This time last month I was wandering the beautiful winding streets of Prague’s old town. The old town is incredibly beautiful and I’ve never been anywhere quite like it. The small shops and seemingly permanent market stalls in the old town reminded me of Christmas markets with the scent of mulled wine and cinnamon in the air. The cinnamon rolls served in many market stalls were incredible and definitely my favourite find, particularly the ones served with a coating of Nutella in the centre.
The old town was beautiful during the daytime but really came to life at night. The shops and markets were all open late and there was live music and entertainment creating a buzzing environment. To make the most of the vibrant evening atmosphere we went on a Mysterium tour of the old town. Our tour guide, Georg, walked us around the old town stopping at historical buildings, churches and interesting areas to tell us a ghost story about each place. The Mysterium tour was unlike anything I’ve ever done before and the combination of historical sightseeing and entertainment allowed us to learn much more about the old town than walking around alone.
Crossing the river from the area of the Old Town Square takes you over the Charles Bridge and up to the castle which, up close, looks more like a palace than a castle. The turrets that are visible from the bridge are actually part of the castle’s chapel. It was a clear day and, from the top of the hill, the views of the rest of the city across the river were incredible. We made our way back towards the river through the winding streets stopping at the John Lennon Wall before crossing the bridge back to the Old Town.
The bone chapel in Kutna Hora is a drive out of the city centre but was well worth visiting. The site of the Sedlec Ossuary has been a popular burial site since before the current gothic chapel was built. Thousands of bodies were buried here during the Black Death and during the construction of the chapel many of the graves were disturbed so the chapel was built with two levels. The upper level was used for the chapel itself and the lower chapel was used to house the bones of 40,000 to 70,000 people unearthed during construction. The inside of the lower chapel is not just a storage space for bones, it is ornately decorated with bone sculptures with many of skulls and crossbones which are placed this way to represent angel wings so the souls of the dead can fly to heaven. We stayed in Kuna Hora for a full afternoon and after visiting the bone chapel we also went to St.

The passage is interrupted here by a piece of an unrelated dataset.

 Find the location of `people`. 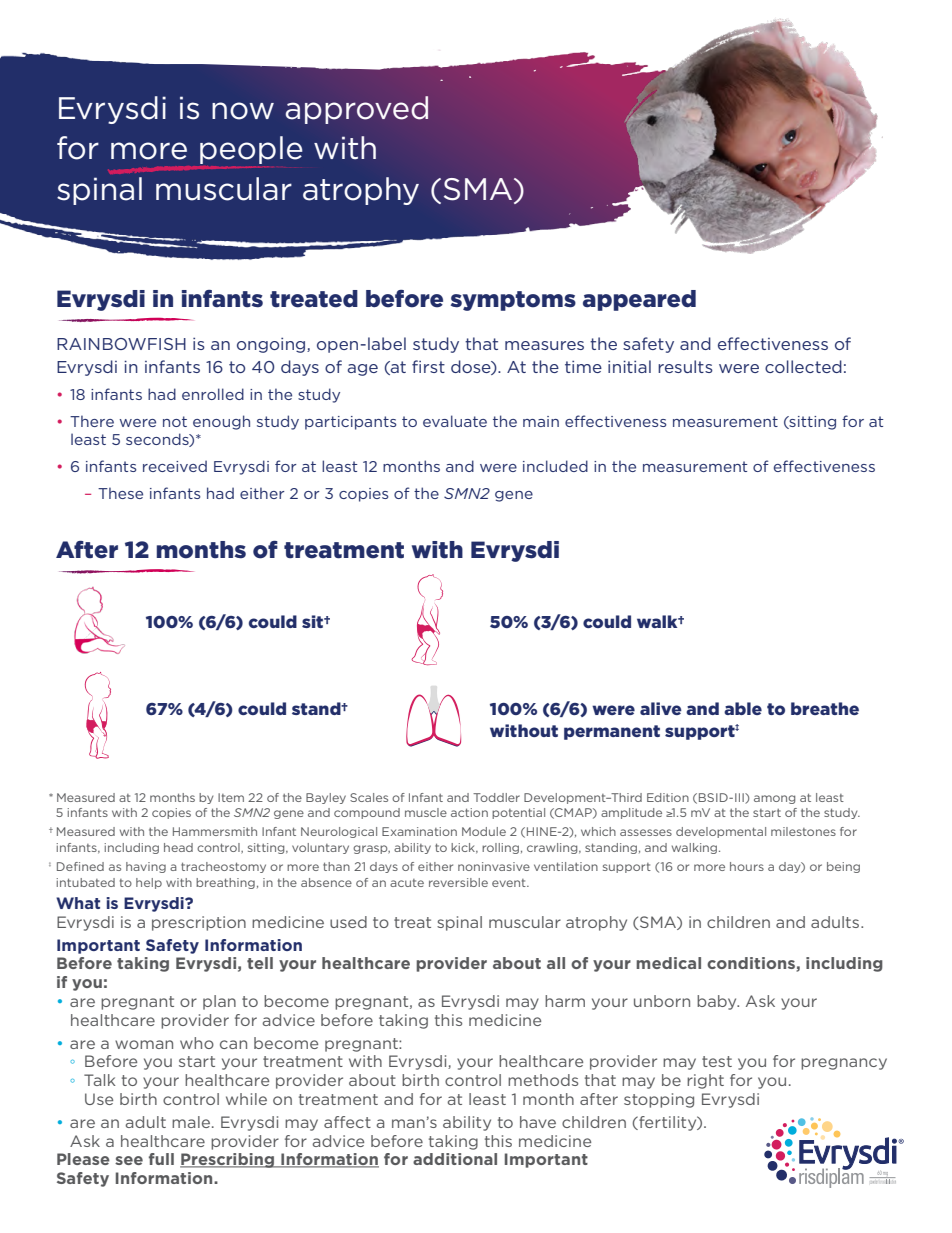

Barbara’s cathedral and then stopped for a delicious hot chocolate at a blues cafe before heading back to the bus.
The last stop of the trip was Wenceslas Square on our way back to the train station. We stopped at Vytpona railway restaurant for lunch. In the railway restaurant, drinks were delivered by train to each table using an extensive miniature railway network around the building. The restaurant was a large room on the first floor with the kitchen in the middle and tables round the edge, all connected by rail. Trains took priority in the restaurant and there were stairs and bridges for people to walk above the tracks. You didn’t have to be a train geek to appreciate that it was really cool. I could have sat there for hours just watching the trains go by but after a fantastic weekend it was time to head home.